After ‘lunch,’ we thought we should try to get any other fragments or dirt out of the tank as well. We pumped more water into the tank and let it drain. Larry and Bob discussed with Dennis the possibility of making a fine meshed net that could be used to skim the water remaining in the tank. Dennis found some window screening. Larry and Bob found some small gauge wire for reinforcing concrete. They rolled it into a circle or tube, then took cut a piece of the screening and sewed it to wire frame with small lengths of wire. Then they wired this net to the long pole than Jon and Elisha had fashioned. (Bob and Larry have now been nominated for their 2011 McGyver Merit Badges as well).
Bob and Larry took this skimmer net up to the top of the tower.
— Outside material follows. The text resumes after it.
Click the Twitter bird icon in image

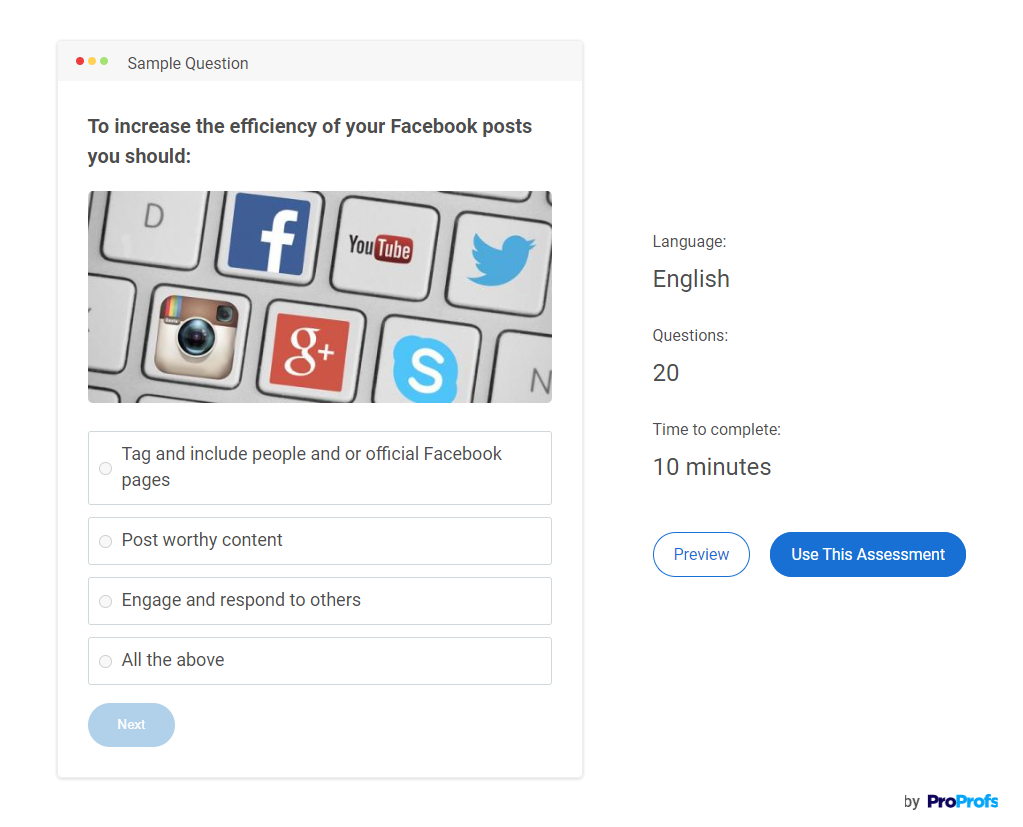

Larry sat on the top of the tank and repeatedly dipped the net into the tank skimming the water and the tank bottom trying to get all the debris out that he could. As he’d pull stuff out of the tank, he’d pass the net and pole to Bob who would empty the debris out of the net over the side of the tower and then pass the net back to Larry. This went on for at least an hour.
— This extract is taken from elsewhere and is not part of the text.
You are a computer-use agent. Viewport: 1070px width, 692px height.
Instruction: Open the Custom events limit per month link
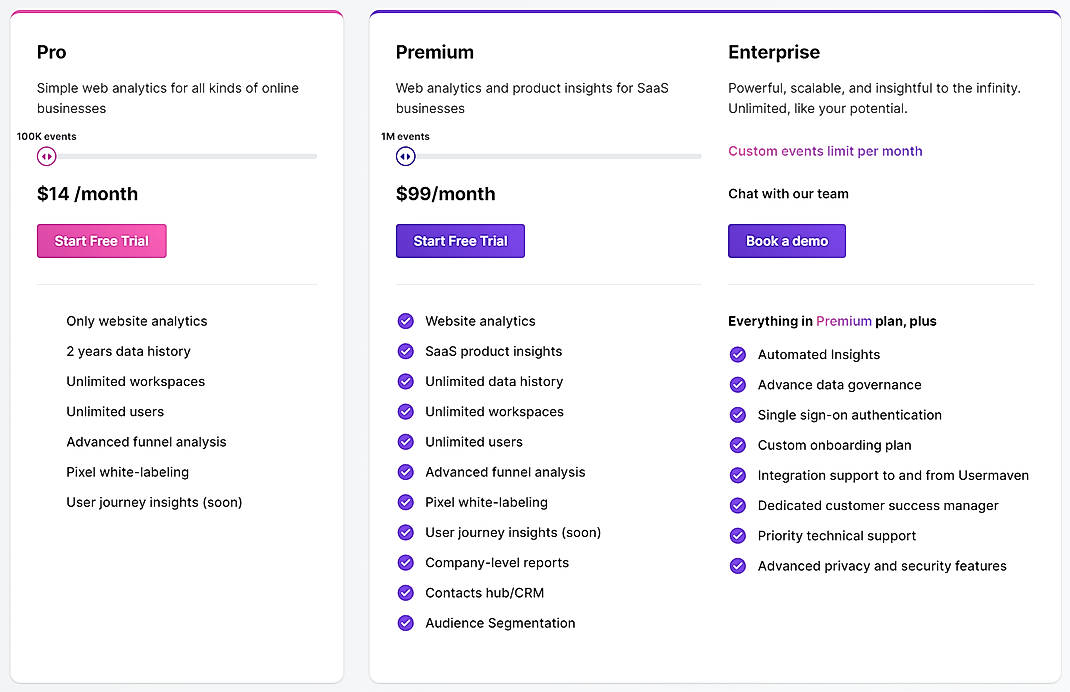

When we finally concluded we had done as much as we could, we decided to go to the market to buy chlorine or bleach to try to kill any bacteria in the tank and residual water. We were able to buy a box of 12 pints of chlorine each of which should be sufficient to sanitize 20 liters of water. There appeared to be 2-3 inches of residual water in the bottom of the tank. The tank was about 6 feet in diameter (we couldn’t make precise measurements on anything). So there is a formula for calculating the volume of a cylinder of a specified diameter and height (probably something like pi*r2*h) which would then have to be converted to liters. But we didn’t have the formula at the time or the measurements. In hindsight, we probably added enough chlorine to sanitize twice the volume of water as was actually in the tank, but that is OK given what was in there.